Numerical Simulation Study on Blasting-induced Damage Characteristics of Frozen Rock

Abstract

Rock masses in cold regions are exposed to a negative temperature environment for extended periods, causing significant changes in their mechanical properties. This inevitably results in substantial differences in the blasting characteristics compared to rocks at normal temperatures. To reveal the influence of different temperatures on the blasting characteristics of frozen rocks, this paper utilized a finite element method-based LS-DYNA software for numerical simulation of single borehole blasting at freezing temperatures of -5°C, -10°C, -20°C, and -30°C. The results showed that under negative temperature conditions, the degree of rock blasting-induced damage gradually decreased as the rock temperature decreased. As the temperature decreased from -5°C to -30°C, the volume of rock blasting-induced damage decreased by approximately 14%. Additionally, this paper has further investigated the effects of ignition locations, free surface, and borehole burdens on the blasting-induced damage characteristics of frozen rock. It was found that the volume of the blast cavity is the largest in reverse detonation. While forward detonation is more favorable for damaging the top rock and helps to improve the rock fragmentation at the orifice.
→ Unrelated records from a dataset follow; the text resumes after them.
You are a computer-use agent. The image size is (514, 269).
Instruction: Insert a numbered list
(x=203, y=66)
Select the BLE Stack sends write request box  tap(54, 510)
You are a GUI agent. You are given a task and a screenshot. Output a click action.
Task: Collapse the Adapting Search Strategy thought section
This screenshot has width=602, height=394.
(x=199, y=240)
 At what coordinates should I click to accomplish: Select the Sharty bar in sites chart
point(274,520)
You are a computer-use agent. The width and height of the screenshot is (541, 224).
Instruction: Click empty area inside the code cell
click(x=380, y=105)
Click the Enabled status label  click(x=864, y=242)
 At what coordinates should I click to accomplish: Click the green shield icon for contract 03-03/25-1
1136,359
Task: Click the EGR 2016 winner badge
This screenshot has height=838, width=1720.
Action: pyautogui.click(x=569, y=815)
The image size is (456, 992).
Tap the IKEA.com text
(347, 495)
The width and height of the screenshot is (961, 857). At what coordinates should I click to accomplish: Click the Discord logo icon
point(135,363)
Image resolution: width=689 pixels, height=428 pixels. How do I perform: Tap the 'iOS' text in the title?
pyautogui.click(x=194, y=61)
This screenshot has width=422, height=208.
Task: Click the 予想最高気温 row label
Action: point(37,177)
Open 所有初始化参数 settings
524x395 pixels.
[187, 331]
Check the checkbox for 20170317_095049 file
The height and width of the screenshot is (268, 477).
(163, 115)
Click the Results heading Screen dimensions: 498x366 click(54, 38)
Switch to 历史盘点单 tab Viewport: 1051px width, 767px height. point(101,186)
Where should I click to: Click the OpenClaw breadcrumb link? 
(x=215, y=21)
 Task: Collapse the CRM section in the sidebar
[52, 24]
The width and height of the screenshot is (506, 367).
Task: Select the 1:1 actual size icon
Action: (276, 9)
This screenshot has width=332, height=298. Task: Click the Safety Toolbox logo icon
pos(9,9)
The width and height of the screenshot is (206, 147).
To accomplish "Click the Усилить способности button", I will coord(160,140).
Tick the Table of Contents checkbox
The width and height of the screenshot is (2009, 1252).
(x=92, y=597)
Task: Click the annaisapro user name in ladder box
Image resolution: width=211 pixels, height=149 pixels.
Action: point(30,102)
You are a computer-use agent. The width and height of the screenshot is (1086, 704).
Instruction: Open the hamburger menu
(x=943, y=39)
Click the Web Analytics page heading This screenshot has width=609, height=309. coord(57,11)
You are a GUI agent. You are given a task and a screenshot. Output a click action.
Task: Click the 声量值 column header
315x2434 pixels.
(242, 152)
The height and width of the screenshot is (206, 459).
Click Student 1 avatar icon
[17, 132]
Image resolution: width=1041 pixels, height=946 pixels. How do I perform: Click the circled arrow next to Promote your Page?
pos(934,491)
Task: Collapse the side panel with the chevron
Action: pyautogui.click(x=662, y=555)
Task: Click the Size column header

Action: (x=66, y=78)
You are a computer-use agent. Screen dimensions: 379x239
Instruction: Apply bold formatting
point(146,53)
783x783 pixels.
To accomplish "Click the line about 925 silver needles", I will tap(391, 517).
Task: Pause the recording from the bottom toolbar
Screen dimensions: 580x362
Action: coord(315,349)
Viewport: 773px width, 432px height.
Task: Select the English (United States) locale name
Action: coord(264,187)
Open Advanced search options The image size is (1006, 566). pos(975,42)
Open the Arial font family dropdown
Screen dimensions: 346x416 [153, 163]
Increasing the free surface can significantly improve the effect of blasting-induced damage. There is an optimal borehole burden distance, which can fully utilize the explosive energy and break the rock efficiently. Finally, based on multivariate nonlinear regression analysis, an empirical formula of the reduction coefficient of the specific charge for frozen rock mass is developed, which can provide a theoretical basis for designing and optimizing rock engineering blasting in alpine and cold regions.